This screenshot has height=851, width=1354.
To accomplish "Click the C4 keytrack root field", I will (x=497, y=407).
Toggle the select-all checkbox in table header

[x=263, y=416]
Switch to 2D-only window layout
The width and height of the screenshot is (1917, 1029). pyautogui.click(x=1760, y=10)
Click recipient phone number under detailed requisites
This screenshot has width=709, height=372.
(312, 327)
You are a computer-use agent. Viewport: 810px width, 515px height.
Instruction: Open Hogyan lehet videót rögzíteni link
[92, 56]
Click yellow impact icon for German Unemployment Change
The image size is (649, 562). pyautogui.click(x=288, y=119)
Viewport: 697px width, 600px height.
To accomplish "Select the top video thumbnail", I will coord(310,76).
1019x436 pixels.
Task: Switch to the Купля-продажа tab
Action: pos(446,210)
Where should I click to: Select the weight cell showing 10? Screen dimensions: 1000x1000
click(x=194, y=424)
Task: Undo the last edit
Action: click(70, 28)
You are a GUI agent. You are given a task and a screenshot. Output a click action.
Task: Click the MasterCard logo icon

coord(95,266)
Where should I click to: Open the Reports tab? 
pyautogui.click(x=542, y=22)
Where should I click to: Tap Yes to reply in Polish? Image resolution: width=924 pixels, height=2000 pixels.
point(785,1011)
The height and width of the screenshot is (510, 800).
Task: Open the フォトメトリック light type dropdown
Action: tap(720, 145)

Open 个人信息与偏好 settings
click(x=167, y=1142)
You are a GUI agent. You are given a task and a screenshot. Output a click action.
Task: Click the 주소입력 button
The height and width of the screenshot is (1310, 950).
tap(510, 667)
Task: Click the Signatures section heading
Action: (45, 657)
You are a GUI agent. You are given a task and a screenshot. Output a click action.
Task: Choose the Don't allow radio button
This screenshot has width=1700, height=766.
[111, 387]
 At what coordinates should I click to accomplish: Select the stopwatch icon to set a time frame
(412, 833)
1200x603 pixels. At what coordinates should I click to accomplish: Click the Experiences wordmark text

++++++

> [EXERCISE AIM]
Take the lines above from the one containing "This screenshot has width=709, height=372." to the one containing "Viewport: 697px width, 600px height." and retype them exactly, both ends included, with nothing added.

> [RESULT FOR THIS TASK]
This screenshot has width=709, height=372.
(312, 327)
You are a computer-use agent. Viewport: 810px width, 515px height.
Instruction: Open Hogyan lehet videót rögzíteni link
[92, 56]
Click yellow impact icon for German Unemployment Change
The image size is (649, 562). pyautogui.click(x=288, y=119)
Viewport: 697px width, 600px height.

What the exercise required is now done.